In Sorcerer game mechanics, I'd run it as either a Posessor or a Parasite demon, depending on whether the war android's own intelligence can take control away from him or not.  Since the character isn't using his comatose body, I'd just make stats for the character as he is in the android body (enhanced Stamina, at the very least).  It's not stretching the rules much at all.

Ben Lehman

Peanut Gallery suggestion:

A Prince trying to save a dying race is a great, great character for this setting.  Just locate him *on the planet*  The dying race is simply humans or, failing that, a genetically engineered race of intelligent, sophisticated types.

Also, I would totally locate the war android outside your body.  But that's because I like Nausicaa...

yrs--
--Ben

Sean

Interesting responses!

I had two issues with this character:

1) The 'prince from far away' thing is fine, provided he gets embedded into the setting as a wanderer by way of his kicker. However, the 'alien' bit has two difficulties for me:

A. Aesthetic/setting-appropriateness: already dealt with by other posters.

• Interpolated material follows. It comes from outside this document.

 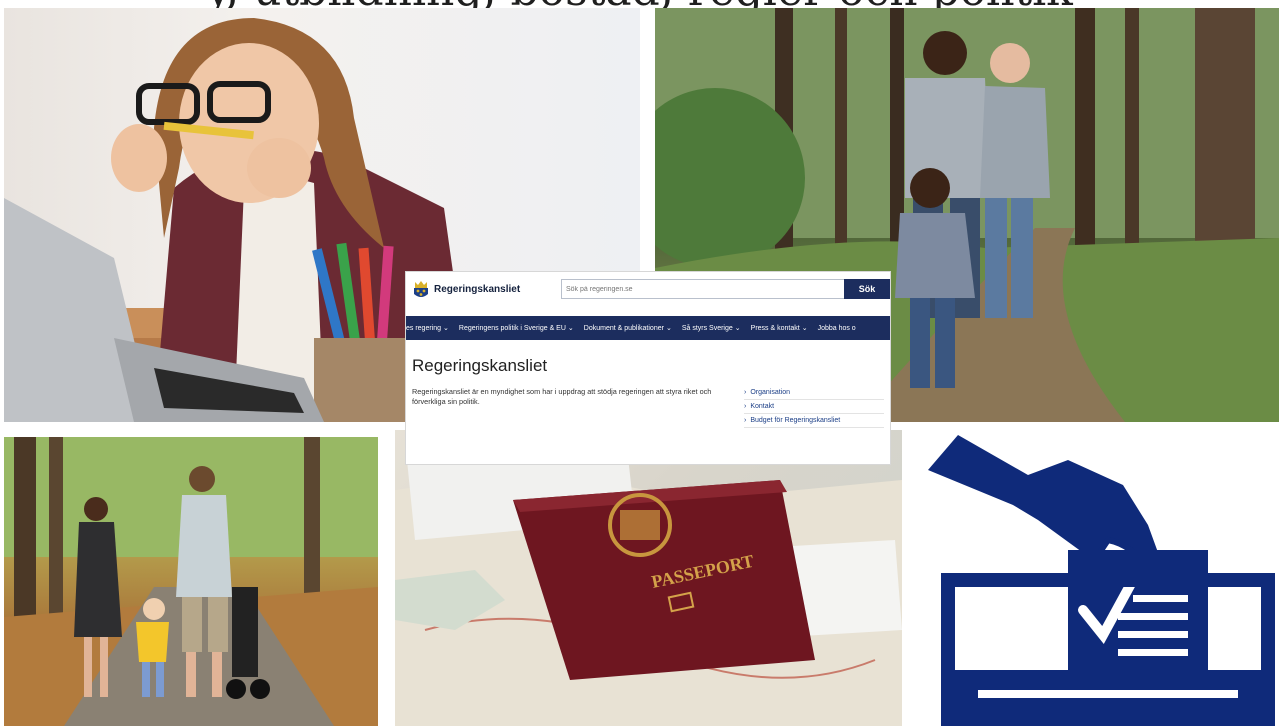 I want to click on page-title: Regeringskansliet, so click(x=480, y=366).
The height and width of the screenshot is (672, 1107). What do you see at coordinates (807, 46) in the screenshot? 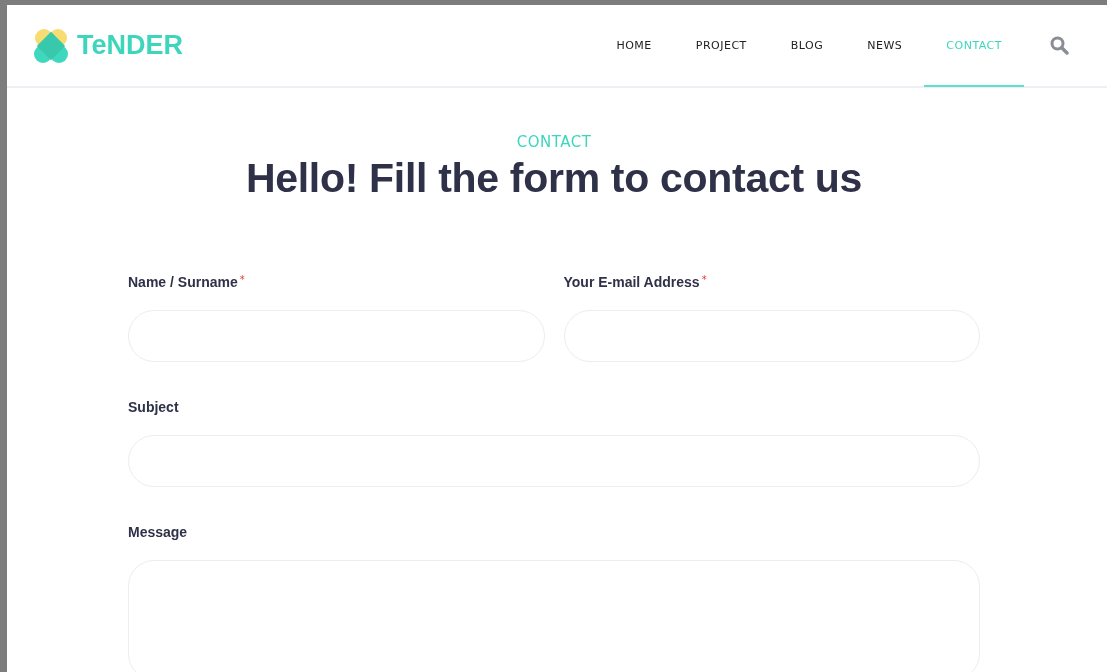
I see `nav-link: BLOG` at bounding box center [807, 46].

B. Humanity-related. It seems to me that part of the deal with the Afterglow setting is that Humanity is somewhat tied to 'biological' humanity (and that this is reflected in the humanity definition I gave). Now, there might, in point of fact, be, say, mutant animals, or alien beings, in the setting, which are not completely inimical to humanity, but it doesn't seem to me that such beings are especially appropriate player-characters. Rather, they would be Demons with needs and desires that weren't totally catastrophic (e.g. curiosity or whatever) in nature.

So I too am a little dubious about that.


2) But OK, let's say Paul decides to go with the same character conception and gives up on literal inhumanity. I agree with those who say that this kind of character fits the setting: a guy who psychically transfers his consciousness to a war android in order to travel to another continent, to get the widget he needs to save his civilization, etc. But then he forms ties to the people on the new continent too, and things get complex. Good story fodder there.

But how do the demon mechanics work? Especially if the sorcerer's actual body is in a vat over the sea?

My gut feeling about this is that it would be as a Possessor, which is to say, the Sorcerer wanders around 'in' the Android's body, but has to relinquish control to the war programming - which has certain aims of its own - in order to really cut loose in battle or whatever.

But: what about a Stamina score? My sense is that the demon's stamina is what should matter, if the PC is a possessor in the demon's body. Further, if the demon does get waxed, the character is still OK, though his quest has taken a serious setback. So those are two big advantages, though I don't necessarily mind that if it's the only argument (i.e. I'm willing to let aesthetics and interest trump 'balance' so long as the core power/humanity conflict of the game is still preserved) against the conception.

It might require Necromancy to get such a demon - the 'hide your guts' or phylactery thing that liches and the like do. So that's some serious humanity burning prior to play if so.

Anyway, those are the two issues we're coping with.

Best,

Sean

DannyK

I think it's up to Paul how it should work -- I could see a Posessor which sometimes takes over control of the body, or a Parasite which withholds access to some its abilities unless the character is following the program.

Oh, it occurred to me that you could have some fun with having the android's mission rather unclear at the start of play -- sort of like how Robocop isn't aware of the secret rules programmed into his behavior until the end of the movie.